2015 August 15
The other globular cluster in Hercules
With dark skies upon us once more (at least for a few hours) and the Moon currently out of the sky, many telescopes will no doubt be pointed at Hercules, now slipping towards the west in the late evening sky. It is not the most prominent of constellations, which is perhaps surprising considering the importance of Hercules in mythology, and the 4 stars of the Keystone can often be difficult to locate under a really good sky, but it contains a wealth of deep sky treasures: globular clusters (including the faint Palomar 14), open clusters, planetary nebulae and numerous faint galaxies.
Most amateurs will be aware of the 2 bright Messier globulars M13 (see teaser image) and M92 but there is another cluster lurking in the outer reaches of the constellation that is often overlooked and that is NGC 6229. With a diameter of 4.5 arc minutes and a visual magnitude of 9.4 it appears fainter and smaller than its Messier companions because of its greater distance from us (around 20kpc compared to 7kpc for M13) but it is an easy visual target in a 20cm reflector where it appears as a unresolved glow with some brightening towards the centre. Larger telescopes will allow resolution of many of its outer stars. It is located at RA 16h 47.0m and declination +47deg 32min, which puts it around 11 degrees north of M13. The chart here, produced using SkyMap Pro 11, shows all 3 globulars.

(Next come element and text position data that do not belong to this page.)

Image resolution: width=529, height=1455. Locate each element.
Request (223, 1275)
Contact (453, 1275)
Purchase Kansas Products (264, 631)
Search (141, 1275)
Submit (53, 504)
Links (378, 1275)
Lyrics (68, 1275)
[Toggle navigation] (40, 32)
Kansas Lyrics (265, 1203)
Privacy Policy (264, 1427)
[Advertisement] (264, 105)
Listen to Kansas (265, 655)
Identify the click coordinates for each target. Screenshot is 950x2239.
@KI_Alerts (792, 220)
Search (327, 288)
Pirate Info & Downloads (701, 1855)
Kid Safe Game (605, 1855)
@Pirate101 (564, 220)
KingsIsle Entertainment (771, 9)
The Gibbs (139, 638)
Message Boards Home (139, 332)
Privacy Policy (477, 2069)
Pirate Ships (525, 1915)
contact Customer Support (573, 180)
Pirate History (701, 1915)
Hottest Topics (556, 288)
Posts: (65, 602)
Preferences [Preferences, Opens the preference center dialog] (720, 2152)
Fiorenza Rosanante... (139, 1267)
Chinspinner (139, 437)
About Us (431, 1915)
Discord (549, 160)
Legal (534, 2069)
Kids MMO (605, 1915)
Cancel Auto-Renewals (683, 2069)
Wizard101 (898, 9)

NGC 6229 lies in a pleasant star field and images easily. The image here was captured by David Arditti from his observatory in Edgware, Middlesex. It was obtained using a 245mm f/4.8 Newtonian fitted with a Hutech IDAS filter and QHY8 camera. The exposure was 15 x 120s and north is up.
If you are observing M13 during the next few days nudge your telescope a few degrees north and have a look at this often overlooked cluster. And if you enjoy globulars, there is always a magnitude 14.7 Palomar cluster to hunt down.